### [TASK GOAL]
Rewrite everything from the line containing "The height and" down to the end of the material, putting "menu entry" in place of "sidebar item" and keeping the rest unchanged. Leave the pictures out of your answer.

### [DATA LISTING]

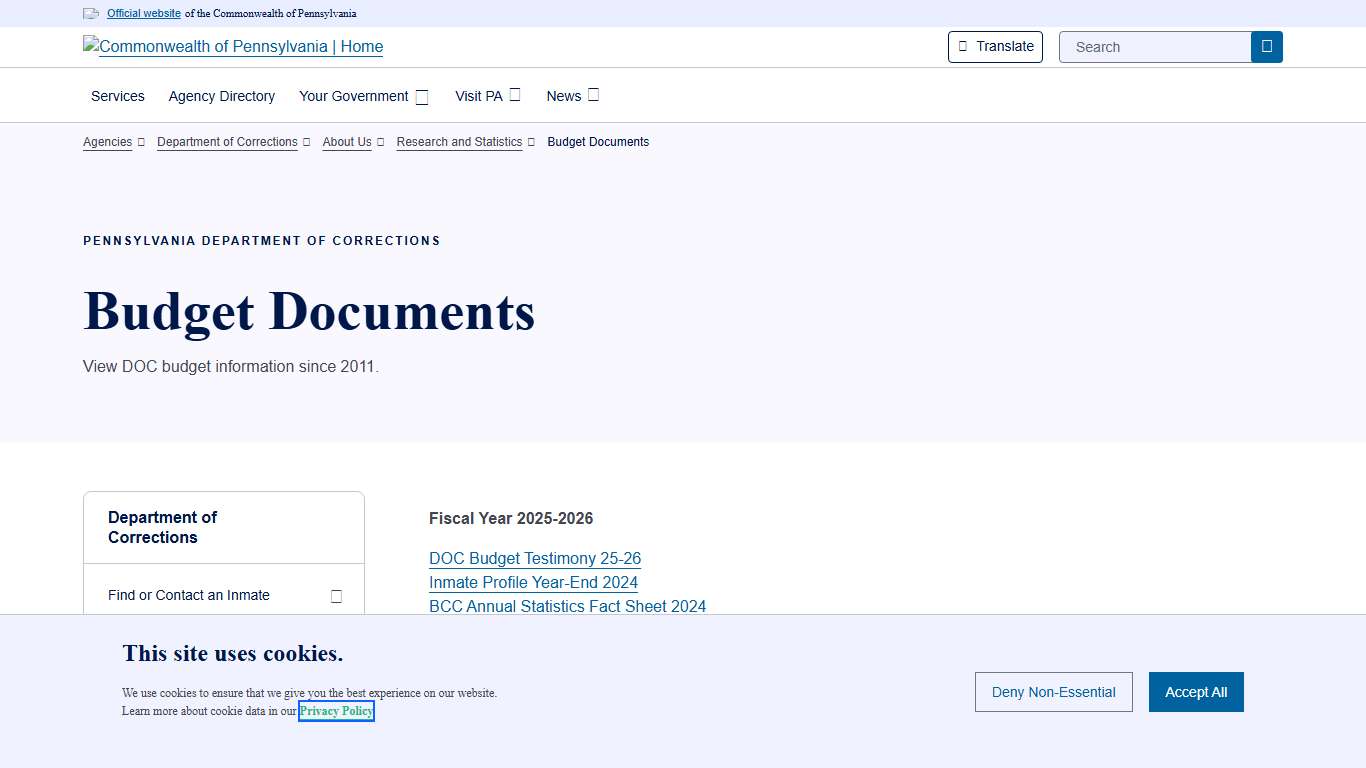Click the search magnifier icon
Screen dimensions: 1366x768
point(1266,46)
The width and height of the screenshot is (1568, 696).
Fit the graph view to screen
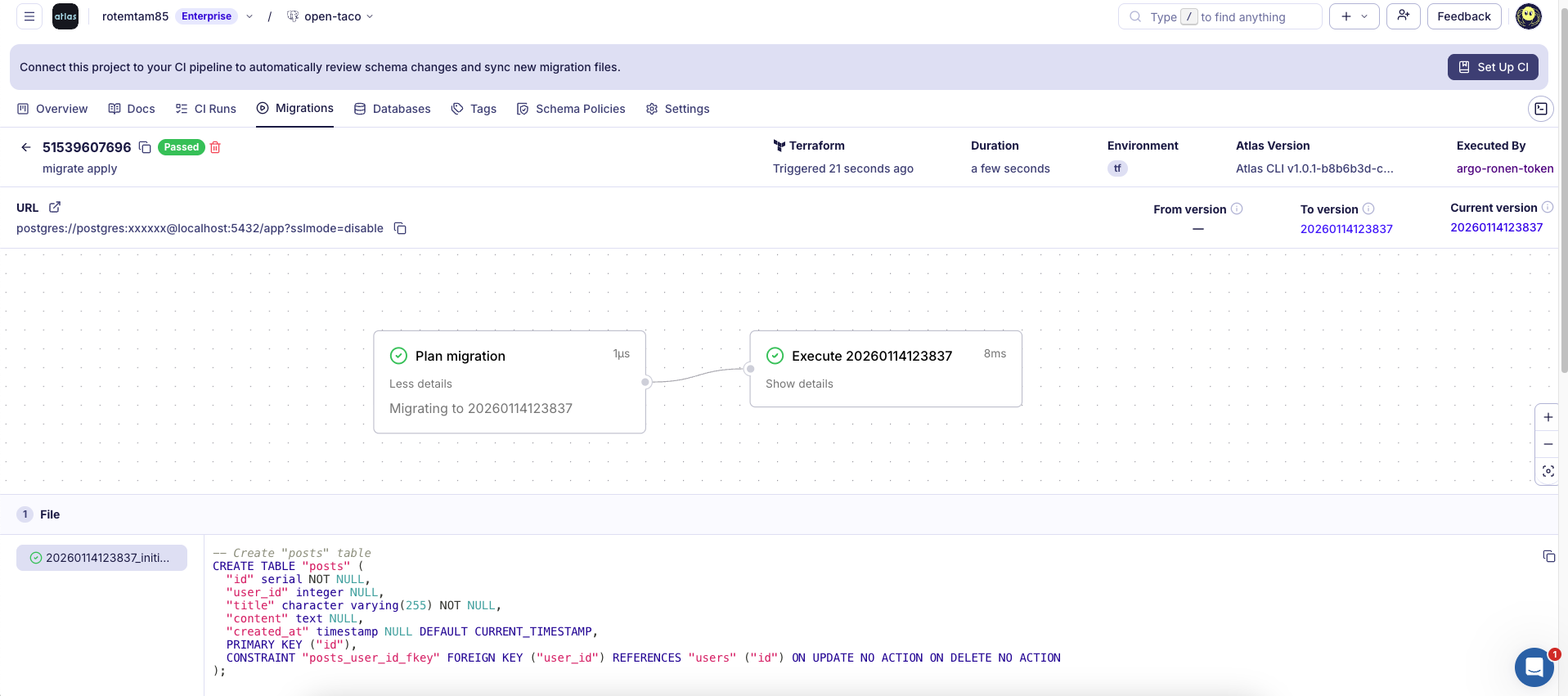click(x=1548, y=471)
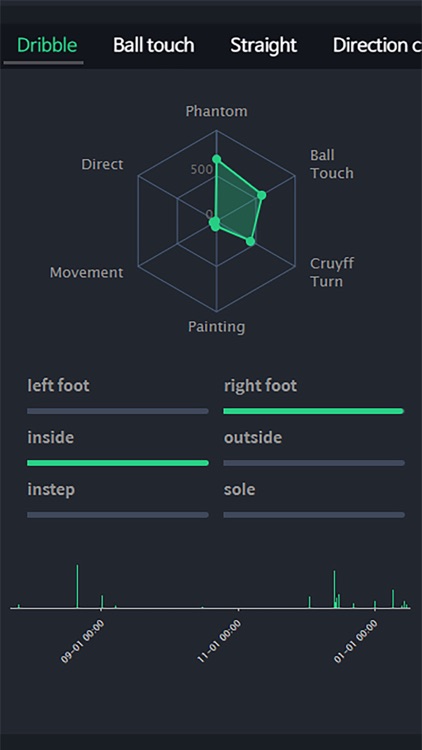Click the 11-01 00:00 timeline label
Image resolution: width=422 pixels, height=750 pixels.
tap(219, 641)
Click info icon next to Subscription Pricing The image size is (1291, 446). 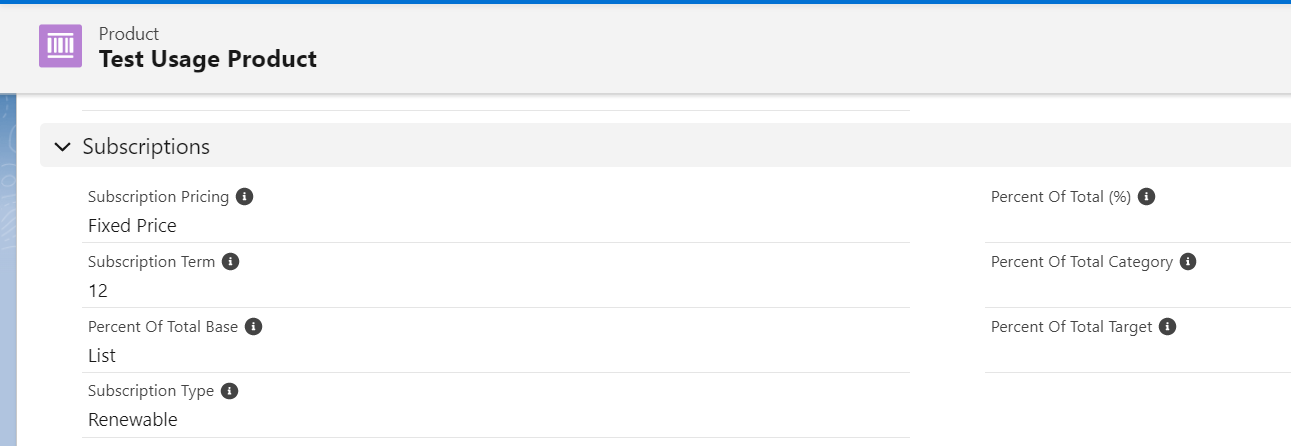245,197
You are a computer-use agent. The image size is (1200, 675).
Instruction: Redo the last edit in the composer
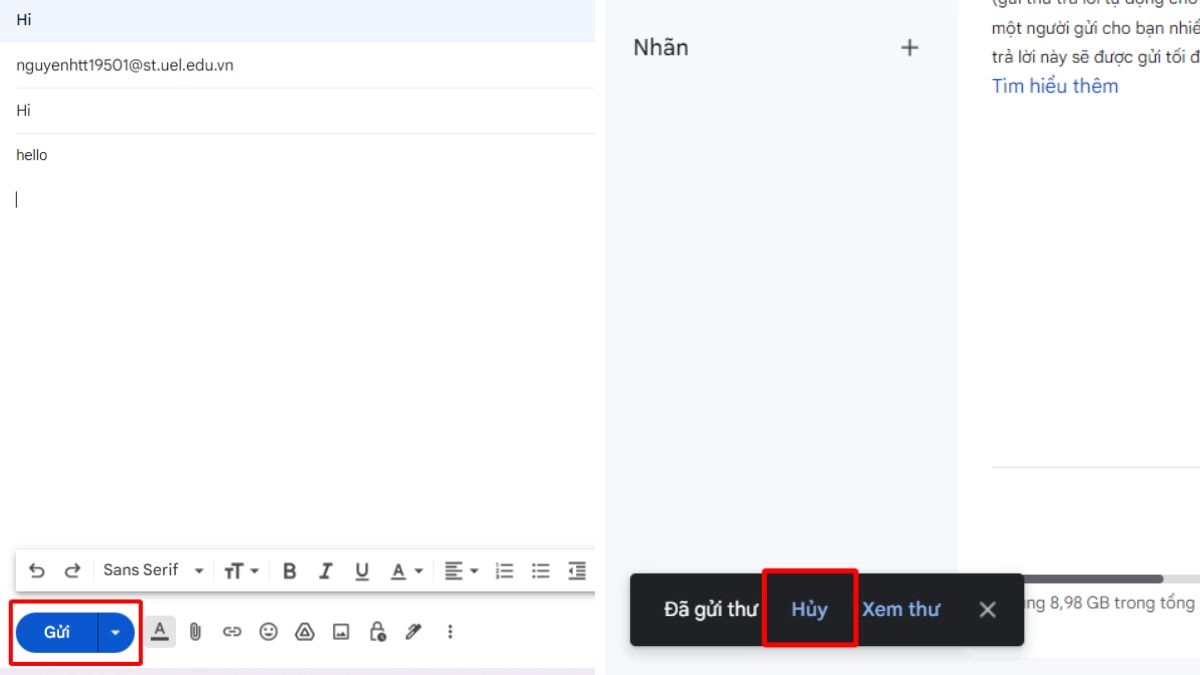[x=72, y=570]
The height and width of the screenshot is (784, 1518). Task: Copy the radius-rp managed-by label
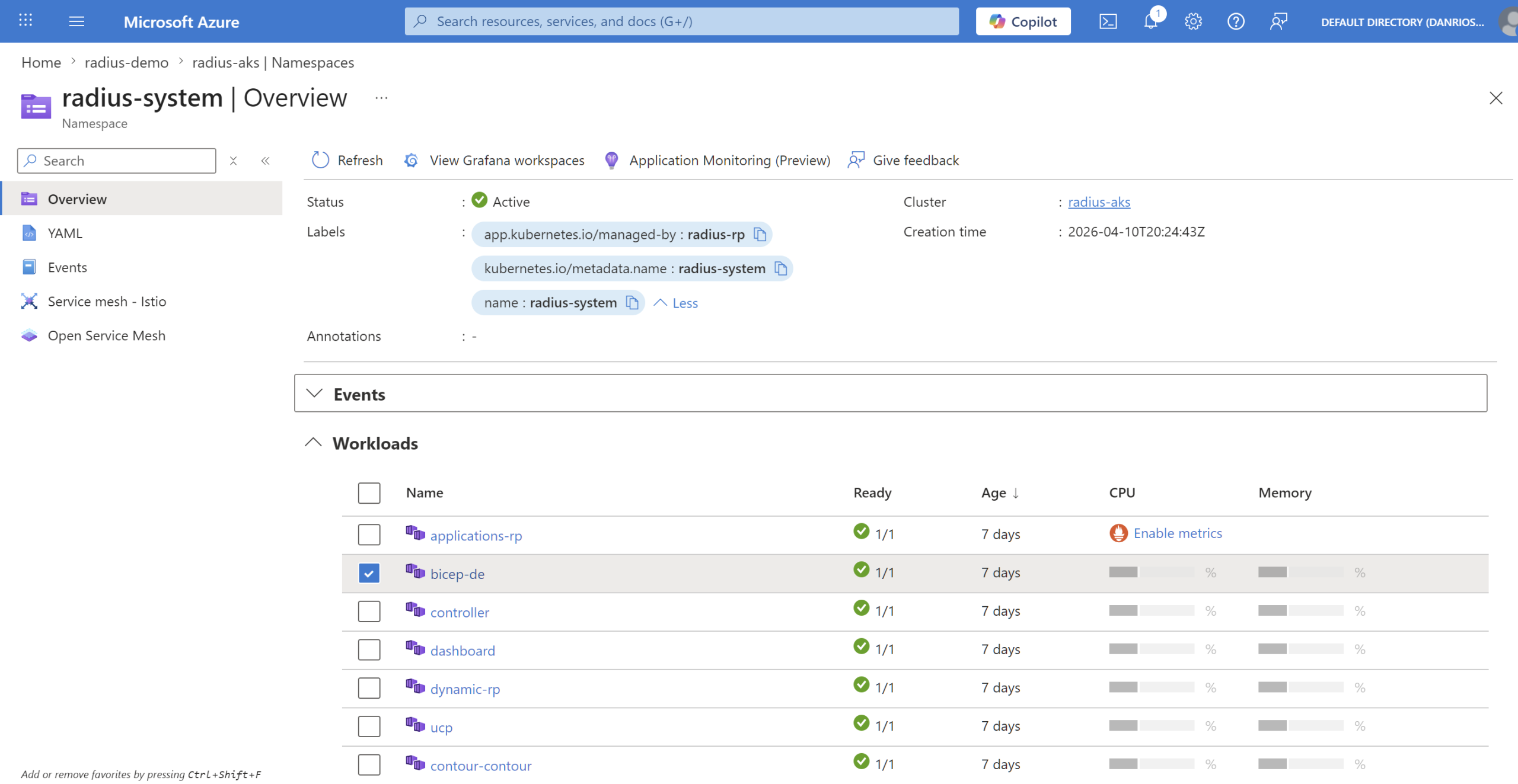pyautogui.click(x=760, y=235)
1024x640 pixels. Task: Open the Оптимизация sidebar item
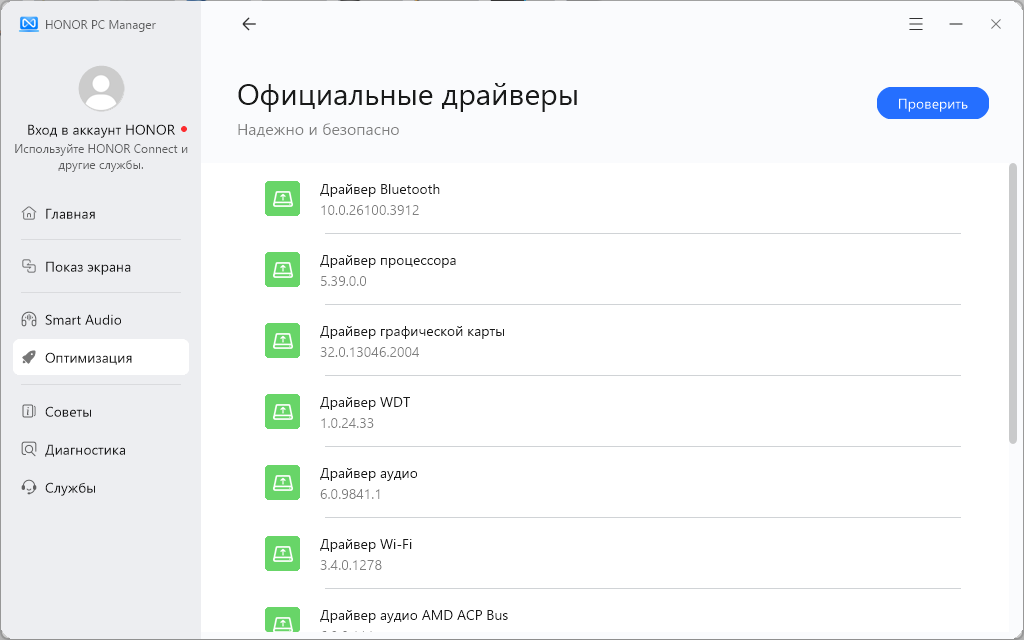(88, 358)
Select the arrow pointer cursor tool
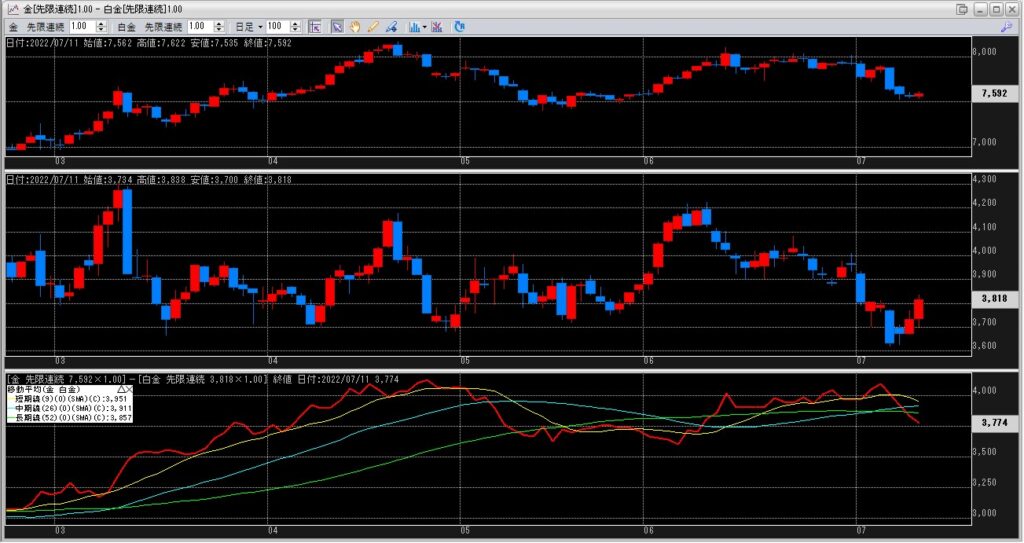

### [FINAL ANSWER]
The height and width of the screenshot is (784, 1518). Task: Copy the radius-rp managed-by label
pyautogui.click(x=760, y=235)
1024x640 pixels. Task: Open the Оптимизация menu entry
(88, 358)
Select the arrow pointer cursor tool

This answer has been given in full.